In this way, the framework established in Kerr requires the court to ask the following questions:

1) Have the elements of unjust enrichment – enrichment and a corresponding deprivation in the absence of a juristic reason – been made out?;

2) If so, will monetary damages suffice to address the unjust enrichment, keeping in mind bars to recovery and special ties to the property that cannot be remedied by money?;

3) If the answer to question 2 is yes, should the monetary damages be quantified on a fee-for service basis or a joint family venture basis?; and,

4) If, and only if monetary damages are insufficient, is there a sufficient nexus to a property that warrants impressing it with a constructive trust interest?

A monetary award is the default remedy and should suffice in most cases to remedy the unjust enrichment: Kerr, at para. 47; Moore, at para. 89. In Kerr, the Supreme Court of Canada clarified that monetary awards for unjust enrichment could be quantified in two ways. First, a monetary award may be calculated on a quantum meruit or “fee-for-service” basis – the value of the claimant’s uncompensated services.
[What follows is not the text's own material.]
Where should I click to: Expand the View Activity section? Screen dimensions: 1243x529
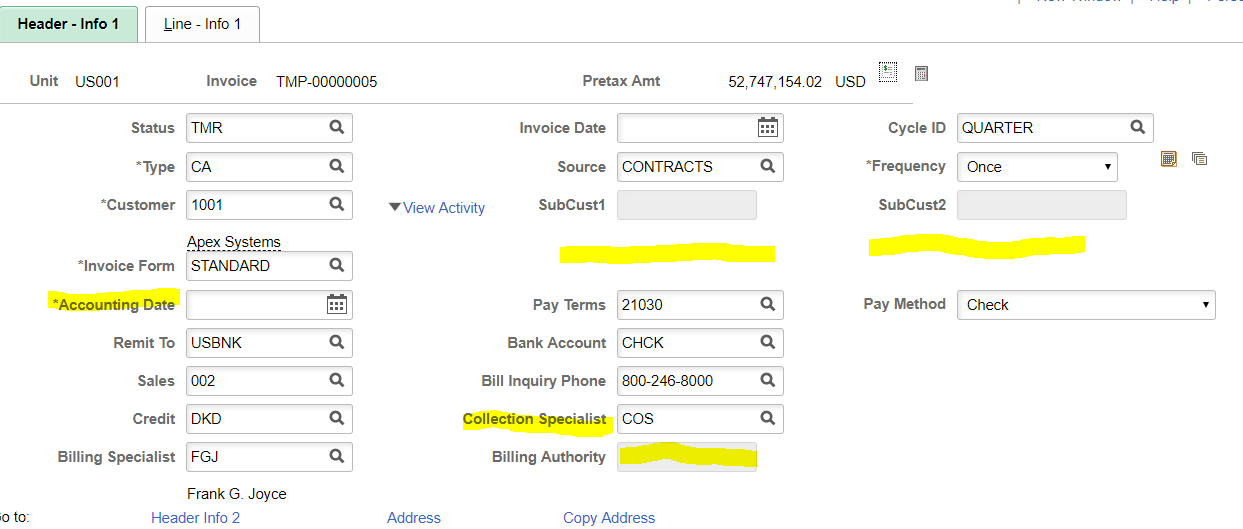click(436, 208)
Second, a monetary award may be calculated on a “value survived” basis, by reference to the overall increase in the couple’s wealth during the relationship: Kerr, at paras. 49 and 55.

The concept of joint family venture helps courts to quantify the monetary remedy where a claim of unjust enrichment has been made out. Where the evidence shows that the domestic arrangements under which the unmarried parties have lived amounted to a joint family venture, monetary damages should be calculated on the value survived basis, namely on the basis of a share of the wealth generated in the joint family venture proportionate to the claimant’s contributions: Kerr, at para. 102. If there was no joint family venture, monetary damages calculated on a quantum meruit basis are likely appropriate.

The proprietary remedy of constructive trust in a property requires a claimant to show two things: that monetary damages are inappropriate or insufficient to remedy the unjust enrichment; and the claimant’s contribution was linked to the acquisition, preservation, maintenance, or improvement of the disputed property. The required link has been variously described as demonstrating a “sufficiently substantial and direct” link, a “causal connection”, a “nexus” or a “clear proprietary relationship”: Kerr, at paras. 50-51, 78; Moore, at para. 91. The extent of the constructive trust interest should be proportionate to the claimant’s contributions: Kerr, at para. 53; Moore, at para. 91.”